Give TARP watchdog Neil Barofsky a stick and he's bound to poke someone in the eye with it. Thank goodness. The government Special Inspector General, who is doing yeoman's work overseeing the bank bailout program, completely perforates the idea that financial reform has solved the "too big to fail" problem.

How can you tell? For one, because Tim Geithner admits as much, according to Barofsky's latest report to Congress. The U.S. Treasury chief recently conceded that Dodd-Frank, the new law Obama administration officials claim will obviate the need for future bank rescues, does no such thing. The report states:

Secretary Geithner, in a December 2010 interview with SIGTARP, likewise acknowledged that despite the "better tools" provided by the Dodd-Frank Act, "[i]n the future we may have to do exceptional things again" if we face a crisis as large as the last one. To the extent that those "exceptional things" include taxpayer-supported bailouts, his acknowledgment serves as an important reminder that TARP's price tag goes far beyond dollars and cents, and that the ultimate cost of TARP will remain unknown until the next financial crisis occurs.
If Geithner loathed Barofsky before -- and it's hard to imagine he doesn't judging from the White House's attempted hatchet job on the SIG's credibility -- then the Treasury chief must now despise him even more. (I say they settle this like men -- with a Dance Revolution showdown.)

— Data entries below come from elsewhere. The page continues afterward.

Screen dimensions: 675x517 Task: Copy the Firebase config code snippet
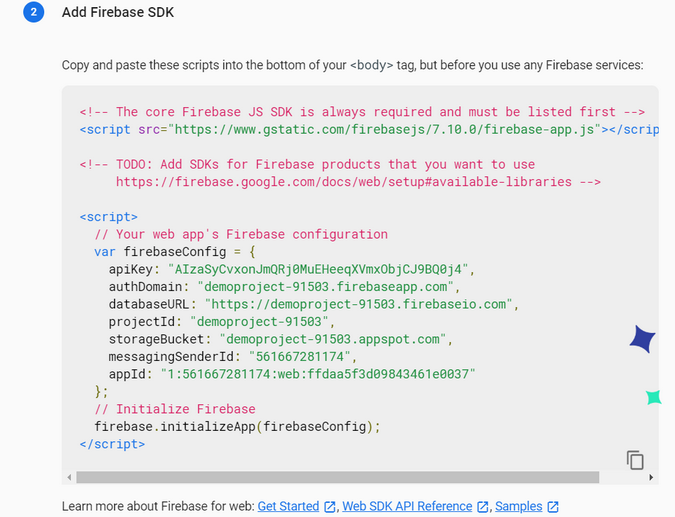pyautogui.click(x=635, y=460)
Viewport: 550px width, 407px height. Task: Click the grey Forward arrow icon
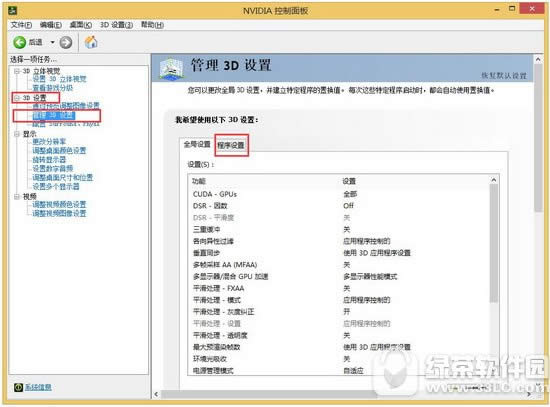pyautogui.click(x=66, y=42)
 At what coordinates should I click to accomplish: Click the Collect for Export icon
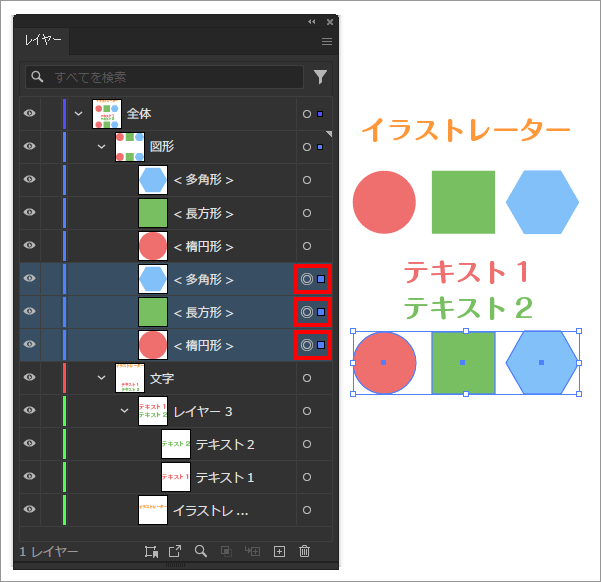pyautogui.click(x=151, y=551)
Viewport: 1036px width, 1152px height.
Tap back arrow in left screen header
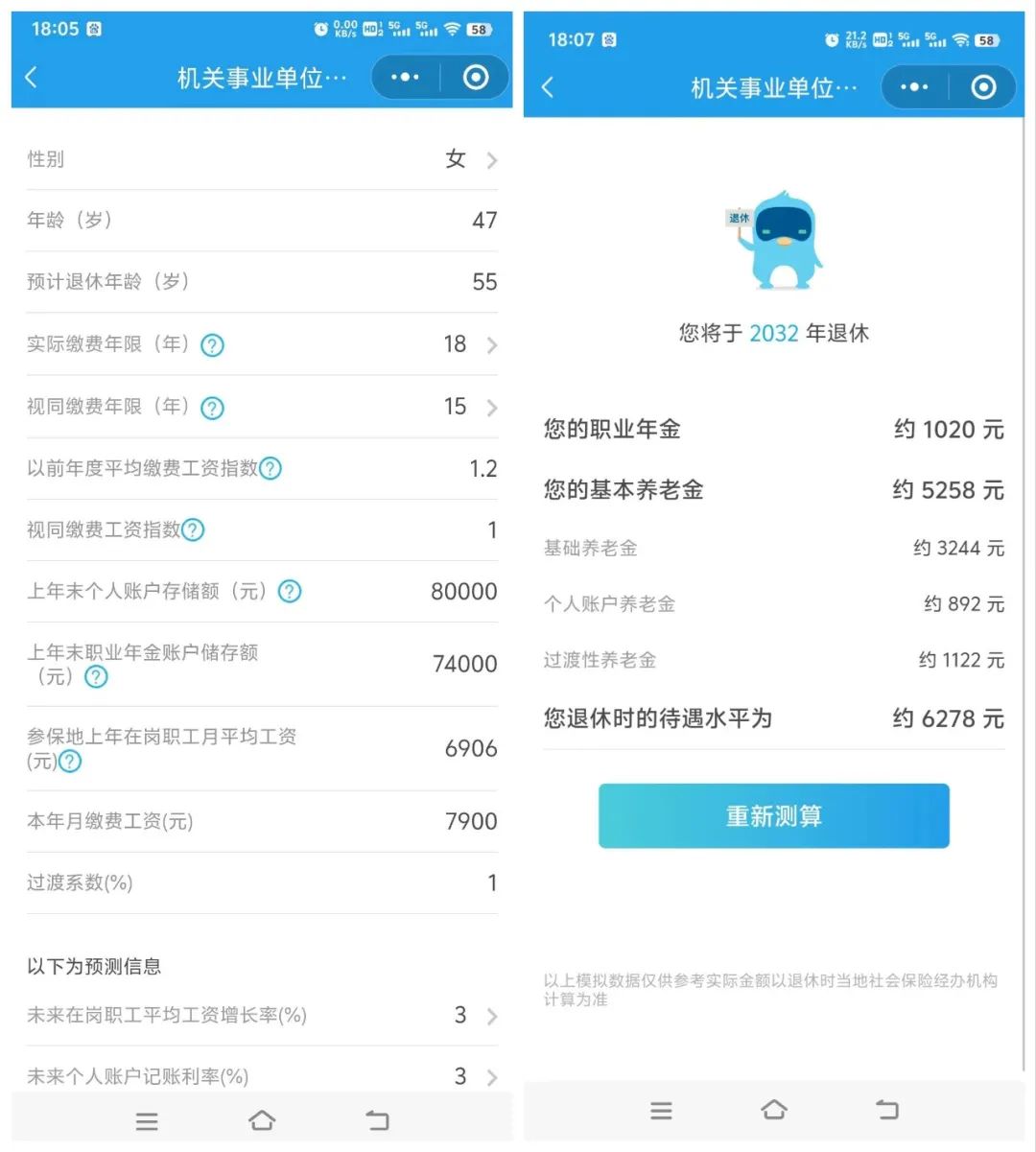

Barofsky's report points to a number of reasons why Dodd-Frank doesn't end the era of TBTF:

  • Banks are getting bigger. After TARP, the five largest U.S. financial institutions are 20 percent larger than before the financial crisis. They control $8.6 trillion in financial assets, or nearly 60 percent of GDP. As long as the government fears that a collapse by any of these companies could cause a financial panic, then the risk of a bailout persists.
  • Different countries have different financial rules. TBTF banks operate around the world, and Dodd-Frank alone doesn't provide a global regulatory framework for shutting them down.
  • Identifying "systemically risky" firms is hard. Risks change as the financial landscape evolves and as global economic conditions shift. As a result, regulators typically struggle to identify TBTF firms until a crisis actually hits (think AIG).
  • Financial markets lack faith in Dodd-Frank. Investors, credit rating agencies and other market participants still believe that the government will have to bail out large financial institutions. That confers enormous competitive advantages on TBTF firms, boosting their growth and cementing their importance to the financial system.
The last point is critical, and there's ample reason to believe it's true. Standard & Poor's this month changed its method of evaluating a bank's credit to account for the credit ratings agency's expectation that the government will continue bailing out big banks. According to S&P:
We believe that banking crises will happen again. We expect this pattern of banking sector boom and bust and government support to repeat itself in some fashion, regardless of governments' recent and emerging policy response.
In short, TBTF lives. How to kill it? The solutions are, if politically daunting, simple in principle: There are two basic -- and not mutually exclusive -- ways to go about it: 1) Create a system under which market players are certain that the government will allow big financial firms to fail; and 2) Make TBTF firms smaller.

But Geithner doesn't need Barofsky to tell him that.